WHAT TO PRODUCE » Print out each entry below exactly, please.

SOURCE MATERIAL »
-- Opening Marker --
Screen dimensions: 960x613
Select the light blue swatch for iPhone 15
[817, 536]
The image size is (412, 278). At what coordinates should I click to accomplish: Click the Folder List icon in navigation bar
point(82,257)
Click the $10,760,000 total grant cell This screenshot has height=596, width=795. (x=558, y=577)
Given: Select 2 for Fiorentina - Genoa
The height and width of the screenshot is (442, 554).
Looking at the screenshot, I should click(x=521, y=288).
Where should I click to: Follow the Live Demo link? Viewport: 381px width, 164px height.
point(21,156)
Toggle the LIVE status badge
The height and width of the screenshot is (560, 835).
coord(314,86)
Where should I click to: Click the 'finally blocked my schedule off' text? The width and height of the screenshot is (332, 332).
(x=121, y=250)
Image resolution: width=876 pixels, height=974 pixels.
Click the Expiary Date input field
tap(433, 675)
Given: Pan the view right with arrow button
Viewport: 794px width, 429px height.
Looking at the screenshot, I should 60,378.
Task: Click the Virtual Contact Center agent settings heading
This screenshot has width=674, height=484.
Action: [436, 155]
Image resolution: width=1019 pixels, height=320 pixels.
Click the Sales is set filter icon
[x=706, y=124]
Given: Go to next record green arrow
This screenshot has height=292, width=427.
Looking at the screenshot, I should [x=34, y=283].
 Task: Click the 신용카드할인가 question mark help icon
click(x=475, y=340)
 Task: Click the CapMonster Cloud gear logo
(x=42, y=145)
-- Closing Marker --
ANSWER FOR THE TASK »
Screen dimensions: 960x613
Select the light blue swatch for iPhone 15
[817, 536]
The image size is (412, 278). At what coordinates should I click to accomplish: Click the Folder List icon in navigation bar
point(82,257)
Click the $10,760,000 total grant cell This screenshot has height=596, width=795. (x=558, y=577)
Given: Select 2 for Fiorentina - Genoa
The height and width of the screenshot is (442, 554).
Looking at the screenshot, I should click(x=521, y=288).
Where should I click to: Follow the Live Demo link? Viewport: 381px width, 164px height.
point(21,156)
Toggle the LIVE status badge
The height and width of the screenshot is (560, 835).
coord(314,86)
Where should I click to: Click the 'finally blocked my schedule off' text? The width and height of the screenshot is (332, 332).
(x=121, y=250)
Image resolution: width=876 pixels, height=974 pixels.
Click the Expiary Date input field
tap(433, 675)
Given: Pan the view right with arrow button
Viewport: 794px width, 429px height.
Looking at the screenshot, I should 60,378.
Task: Click the Virtual Contact Center agent settings heading
This screenshot has width=674, height=484.
Action: [436, 155]
Image resolution: width=1019 pixels, height=320 pixels.
Click the Sales is set filter icon
[x=706, y=124]
Given: Go to next record green arrow
This screenshot has height=292, width=427.
Looking at the screenshot, I should [x=34, y=283].
 Task: Click the 신용카드할인가 question mark help icon
click(x=475, y=340)
 Task: Click the CapMonster Cloud gear logo
(x=42, y=145)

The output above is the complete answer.